-- Document excerpt --
P4: to hyperthread or not to hyperthread

d4rkm47r
d4rkm47r
Joined: 8 Oct 06
Posts: 2
Credit: 22758242
RAC: 0
Topic 191952

what's the common wisdom on P4 hyperthreading? i seem
to be getting mixed results!

i enabled HT on a dual socket/single core P4 xeon 2.8GHz/1MB/800MHz FSB
and saw no throughput improvement running 4 WUs
with HT vs. 2 WU with HT off:

http://einsteinathome.org/host/760773

WUs ran just a hair over 2x as long, and 2x as many
were produced... basically, no performance impact.
i'm disabling HT on this system!

i ran the same experiment on a dual socket/single core
P4 xeon 2.4GHz/512KB/400MHz FSB and saw something like a 25 - 30% boost in throughput.

http://einsteinathome.org/host/761261

WUs take ~ 60% longer but 2x as many get done in that
time.

with HT off, relative throughput is pretty much
proportional to the clock speed ratio of the two
systems - that's the expected result. however, note that with HT enabled, the 2.4GHz system mops up the 2.8GHz system! HUH???

it seems i'm better off enabling HT on the 2.4GHz
system and disabling it on the 2.8GHz system... and
this way, the 2.4GHz system has better throughput!

can anyone make sense of this???

archae86
archae86
Joined: 6 Dec 05
Posts: 3146
Credit: 7063454931
RAC: 1224806

P4: to hyperthread or not to hyperthread

Quote:
what's the common wisdom on P4 hyperthreading?

-- Task requirements --
1. Answer these questions about the forum thread on P4 hyperthreading:
(a) What front-side bus speed does the 2.8GHz Xeon system have?
(b) Roughly what throughput boost did enabling HT give on the 2.4GHz system?
(c) On what date did archae86 join?
2. Reproduce word for word the part of the P4 hyperthreading thread that opens with the words containing "with HT off, relative" and closes with "2.8GHz system! HUH???".
3. Please continue the forum thread on P4 hyperthreading from where it stops.

(Records)
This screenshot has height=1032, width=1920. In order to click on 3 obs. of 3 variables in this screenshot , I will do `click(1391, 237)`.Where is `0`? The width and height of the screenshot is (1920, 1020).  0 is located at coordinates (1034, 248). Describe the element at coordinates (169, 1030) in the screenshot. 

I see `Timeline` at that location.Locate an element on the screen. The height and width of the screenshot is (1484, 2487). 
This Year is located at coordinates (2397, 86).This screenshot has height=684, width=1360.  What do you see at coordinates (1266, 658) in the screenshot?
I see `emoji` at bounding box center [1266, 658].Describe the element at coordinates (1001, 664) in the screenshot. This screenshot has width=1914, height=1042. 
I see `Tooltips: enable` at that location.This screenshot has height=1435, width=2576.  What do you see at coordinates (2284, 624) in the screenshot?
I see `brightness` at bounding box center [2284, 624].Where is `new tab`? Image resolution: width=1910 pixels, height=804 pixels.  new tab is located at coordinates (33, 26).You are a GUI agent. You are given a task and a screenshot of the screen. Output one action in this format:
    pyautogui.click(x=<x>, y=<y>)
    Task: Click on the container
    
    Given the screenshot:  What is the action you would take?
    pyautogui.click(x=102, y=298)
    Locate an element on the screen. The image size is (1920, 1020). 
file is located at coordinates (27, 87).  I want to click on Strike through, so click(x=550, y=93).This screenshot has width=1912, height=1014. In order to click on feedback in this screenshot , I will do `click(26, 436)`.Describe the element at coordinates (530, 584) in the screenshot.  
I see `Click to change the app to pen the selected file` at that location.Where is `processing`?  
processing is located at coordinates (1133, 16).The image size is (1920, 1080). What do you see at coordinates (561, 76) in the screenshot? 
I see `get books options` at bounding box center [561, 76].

-- Outputs in order --
1.
(a) 800MHz
(b) About 25 to 30%
(c) 6 Dec 05

2.
with HT off, relative throughput is pretty much
proportional to the clock speed ratio of the two
systems - that's the expected result. however, note that with HT enabled, the 2.4GHz system mops up the 2.8GHz system! HUH???

3.
You may wish to review this thread, on which I posted my hyperthreading observations for reasonably current software. Other engaged in some comment. For other (mostly older) results you can search the forum archive.

previous hyperthreading thread

At a fairly late stage in akosf's S4 application development, one key change meant that subsequent versions actually ran slower when paired on HT machines that the same ap on the same machines run non-HT. However we are now on S5 and those versions are part of history, not present.

Other than that case, we've not had consistent reports of failure to improve in HT, so far as I recall. I think reported throughput improvement for Einstein has clustered pretty near 20%.

Certainly not all HT machines are created equal, but your 2.8 GHz Xeon would be expected to improve. Possibly you had a non-matched sample of WU's, or possibly there was non-comparable non-normal system activity from other sources in the two cases. HT reporting times are particularly easy to influence (i.e. falsify) by the behavior of other aps. I've seen both cases: the other ap can make reported time be either higher or lower than the norm.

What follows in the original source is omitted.